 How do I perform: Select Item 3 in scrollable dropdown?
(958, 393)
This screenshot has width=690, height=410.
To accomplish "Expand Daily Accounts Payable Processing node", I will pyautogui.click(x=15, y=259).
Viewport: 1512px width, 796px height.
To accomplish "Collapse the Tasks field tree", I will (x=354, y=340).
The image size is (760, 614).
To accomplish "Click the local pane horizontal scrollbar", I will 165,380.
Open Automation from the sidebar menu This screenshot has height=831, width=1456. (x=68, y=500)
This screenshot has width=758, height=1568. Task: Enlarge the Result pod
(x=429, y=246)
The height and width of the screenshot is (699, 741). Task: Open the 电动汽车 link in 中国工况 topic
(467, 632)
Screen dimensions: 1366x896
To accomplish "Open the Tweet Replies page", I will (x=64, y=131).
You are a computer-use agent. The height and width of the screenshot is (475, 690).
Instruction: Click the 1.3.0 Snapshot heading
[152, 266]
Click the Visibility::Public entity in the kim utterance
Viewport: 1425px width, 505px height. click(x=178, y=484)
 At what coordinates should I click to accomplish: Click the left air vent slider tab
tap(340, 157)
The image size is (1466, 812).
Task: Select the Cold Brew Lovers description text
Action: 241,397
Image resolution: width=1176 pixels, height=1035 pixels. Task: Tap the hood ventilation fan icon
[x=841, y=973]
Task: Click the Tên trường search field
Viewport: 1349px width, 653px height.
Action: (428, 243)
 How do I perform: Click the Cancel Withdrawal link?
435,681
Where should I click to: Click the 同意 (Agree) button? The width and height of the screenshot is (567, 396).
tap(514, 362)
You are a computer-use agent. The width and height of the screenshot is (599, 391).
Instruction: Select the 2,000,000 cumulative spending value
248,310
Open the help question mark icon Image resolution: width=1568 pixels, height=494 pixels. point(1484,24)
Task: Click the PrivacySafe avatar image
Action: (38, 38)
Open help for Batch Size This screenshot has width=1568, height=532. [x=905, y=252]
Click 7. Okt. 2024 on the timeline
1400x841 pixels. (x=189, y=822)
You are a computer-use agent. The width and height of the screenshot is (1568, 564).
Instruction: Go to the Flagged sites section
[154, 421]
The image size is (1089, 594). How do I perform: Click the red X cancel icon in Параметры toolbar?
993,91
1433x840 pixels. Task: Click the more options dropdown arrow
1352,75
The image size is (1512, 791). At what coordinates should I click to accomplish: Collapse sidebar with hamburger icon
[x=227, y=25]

- Work to do -
Rewrite the lines above as a Markdown table with the columns "Row" and "Line," numbering each row and leaving out blank lines.

- Finished task -
| Row | Line |
|---|---|
| 1 |  How do I perform: Select Item 3 in scrollable dropdown? |
| 2 | (958, 393) |
| 3 | This screenshot has width=690, height=410. |
| 4 | To accomplish "Expand Daily Accounts Payable Processing node", I will pyautogui.click(x=15, y=259). |
| 5 | Viewport: 1512px width, 796px height. |
| 6 | To accomplish "Collapse the Tasks field tree", I will (x=354, y=340). |
| 7 | The image size is (760, 614). |
| 8 | To accomplish "Click the local pane horizontal scrollbar", I will 165,380. |
| 9 | Open Automation from the sidebar menu This screenshot has height=831, width=1456. (x=68, y=500) |
| 10 | This screenshot has width=758, height=1568. Task: Enlarge the Result pod |
| 11 | (x=429, y=246) |
| 12 | The height and width of the screenshot is (699, 741). Task: Open the 电动汽车 link in 中国工况 topic |
| 13 | (467, 632) |
| 14 | Screen dimensions: 1366x896 |
| 15 | To accomplish "Open the Tweet Replies page", I will (x=64, y=131). |
| 16 | You are a computer-use agent. The height and width of the screenshot is (475, 690). |
| 17 | Instruction: Click the 1.3.0 Snapshot heading |
| 18 | [152, 266] |
| 19 | Click the Visibility::Public entity in the kim utterance |
| 20 | Viewport: 1425px width, 505px height. click(x=178, y=484) |
| 21 |  At what coordinates should I click to accomplish: Click the left air vent slider tab |
| 22 | tap(340, 157) |
| 23 | The image size is (1466, 812). |
| 24 | Task: Select the Cold Brew Lovers description text |
| 25 | Action: 241,397 |
| 26 | Image resolution: width=1176 pixels, height=1035 pixels. Task: Tap the hood ventilation fan icon |
| 27 | [x=841, y=973] |
| 28 | Task: Click the Tên trường search field |
| 29 | Viewport: 1349px width, 653px height. |
| 30 | Action: (428, 243) |
| 31 |  How do I perform: Click the Cancel Withdrawal link? |
| 32 | 435,681 |
| 33 | Where should I click to: Click the 同意 (Agree) button? The width and height of the screenshot is (567, 396). |
| 34 | tap(514, 362) |
| 35 | You are a computer-use agent. The width and height of the screenshot is (599, 391). |
| 36 | Instruction: Select the 2,000,000 cumulative spending value |
| 37 | 248,310 |
| 38 | Open the help question mark icon Image resolution: width=1568 pixels, height=494 pixels. point(1484,24) |
| 39 | Task: Click the PrivacySafe avatar image |
| 40 | Action: (38, 38) |
| 41 | Open help for Batch Size This screenshot has width=1568, height=532. [x=905, y=252] |
| 42 | Click 7. Okt. 2024 on the timeline |
| 43 | 1400x841 pixels. (x=189, y=822) |
| 44 | You are a computer-use agent. The width and height of the screenshot is (1568, 564). |
| 45 | Instruction: Go to the Flagged sites section |
| 46 | [154, 421] |
| 47 | The image size is (1089, 594). How do I perform: Click the red X cancel icon in Параметры toolbar? |
| 48 | 993,91 |
| 49 | 1433x840 pixels. Task: Click the more options dropdown arrow |
| 50 | 1352,75 |
| 51 | The image size is (1512, 791). At what coordinates should I click to accomplish: Collapse sidebar with hamburger icon |
| 52 | [x=227, y=25] |